If we yank them ( and I agree) I think we have to do it before feature
freeze.

--  Bruce Momjian                        |  http://candle.pha.pa.us pgman@candle.pha.pa.us               |  (610)
359-1001+  If your life is a hard drive,     |  13 Roberts Road +  Christ can be your backup.        |  Newtown Square,
Pennsylvania19073
 


Re: commit_delay, siblings

From
Josh Berkus
Date:
Bruce,

> > Just a warning, because I might bring it up after feature freeze.
>
> If we yank them ( and I agree) I think we have to do it before feature
> freeze.

I believe that we have consensus to yank them.   Hans says that he did 
extensive testing back as far as 7.4 and the options had no effect.

-- 
Josh Berkus
Aglio Database Solutions
San Francisco


Re: commit_delay, siblings

From
Tatsuo Ishii
Date:
> > > Just a warning, because I might bring it up after feature freeze.
> >
> > If we yank them ( and I agree) I think we have to do it before feature
> > freeze.
> 
> I believe that we have consensus to yank them.   Hans says that he did 
> extensive testing back as far as 7.4 and the options had no effect.

My opinion is, we'd better test with at least 8.0, or even better with
current. I think I can do the testing after Jul 1 if those features
are remained. I have a dual Xeon system with a 15000RPM SCSI disk
system in my office.
--
Tatsuo Ishii


Re: commit_delay, siblings

From
Tom Lane
Date:
Tatsuo Ishii <t-ishii@sra.co.jp> writes:
>>> If we yank them ( and I agree) I think we have to do it before feature
>>> freeze.
>> 
>> I believe that we have consensus to yank them.   Hans says that he did 
>> extensive testing back as far as 7.4 and the options had no effect.

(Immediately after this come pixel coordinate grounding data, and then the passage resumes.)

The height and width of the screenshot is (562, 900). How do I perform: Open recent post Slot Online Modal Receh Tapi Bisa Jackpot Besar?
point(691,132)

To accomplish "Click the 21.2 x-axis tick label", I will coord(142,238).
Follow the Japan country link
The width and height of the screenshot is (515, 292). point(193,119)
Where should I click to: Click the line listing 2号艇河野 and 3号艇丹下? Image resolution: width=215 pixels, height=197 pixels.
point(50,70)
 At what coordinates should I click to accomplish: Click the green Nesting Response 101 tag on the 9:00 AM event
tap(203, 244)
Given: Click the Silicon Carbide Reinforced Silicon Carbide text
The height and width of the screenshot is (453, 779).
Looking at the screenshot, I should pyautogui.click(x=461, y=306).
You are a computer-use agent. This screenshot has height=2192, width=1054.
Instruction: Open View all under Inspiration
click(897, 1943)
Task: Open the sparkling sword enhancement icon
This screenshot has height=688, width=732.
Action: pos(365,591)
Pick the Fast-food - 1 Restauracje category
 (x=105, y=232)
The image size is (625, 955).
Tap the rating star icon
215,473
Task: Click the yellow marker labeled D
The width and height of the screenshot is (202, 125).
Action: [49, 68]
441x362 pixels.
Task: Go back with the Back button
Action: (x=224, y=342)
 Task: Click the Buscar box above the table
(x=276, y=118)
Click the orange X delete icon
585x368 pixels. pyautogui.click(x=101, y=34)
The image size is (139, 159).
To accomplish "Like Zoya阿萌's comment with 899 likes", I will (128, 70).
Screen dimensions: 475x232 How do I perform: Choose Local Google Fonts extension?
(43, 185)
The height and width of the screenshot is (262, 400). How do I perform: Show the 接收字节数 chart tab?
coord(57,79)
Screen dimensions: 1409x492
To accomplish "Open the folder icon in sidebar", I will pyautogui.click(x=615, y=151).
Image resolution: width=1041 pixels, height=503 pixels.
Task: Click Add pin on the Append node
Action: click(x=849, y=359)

> My opinion is, we'd better test with at least 8.0, or even better with
> current. I think I can do the testing after Jul 1 if those features
> are remained. I have a dual Xeon system with a 15000RPM SCSI disk
> system in my office.

Well, the proposal is on the table, and the implementation is pretty
obvious.  If you want to be sticky about the feature freeze rule,
someone could generate a diff to remove the variables and post it to
-patches before July 1, and then it would be fully per-rules to evaluate
it after July 1.  I vote not to require ourselves to go through that
pushup.

If Tatsuo can do some testing next week, I'm happy to hold off removing
the variables until then.
        regards, tom lane


Re: commit_delay, siblings

From
Alvaro Herrera
Date:
On Tue, Jun 28, 2005 at 10:35:43AM -0400, Tom Lane wrote:
> Tatsuo Ishii <t-ishii@sra.co.jp> writes:
> >>> If we yank them ( and I agree) I think we have to do it before feature
> >>> freeze.
> >> 
> >> I believe that we have consensus to yank them.   Hans says that he did 
> >> extensive testing back as far as 7.4 and the options had no effect.
> 
> > My opinion is, we'd better test with at least 8.0, or even better with
> > current. I think I can do the testing after Jul 1 if those features
> > are remained. I have a dual Xeon system with a 15000RPM SCSI disk
> > system in my office.
> 
> Well, the proposal is on the table, and the implementation is pretty
> obvious.  If you want to be sticky about the feature freeze rule,
> someone could generate a diff to remove the variables and post it to
> -patches before July 1, and then it would be fully per-rules to evaluate
> it after July 1.

That'd be needlessly legalistic ... I propose we stick to the "spirit"
of the rules, rather than the letter.

> I vote not to require ourselves to go through that pushup.

I agree.

-- 
Alvaro Herrera (<alvherre[a]surnet.cl>)
"Cada quien es cada cual y baja las escaleras como quiere" (JMSerrat)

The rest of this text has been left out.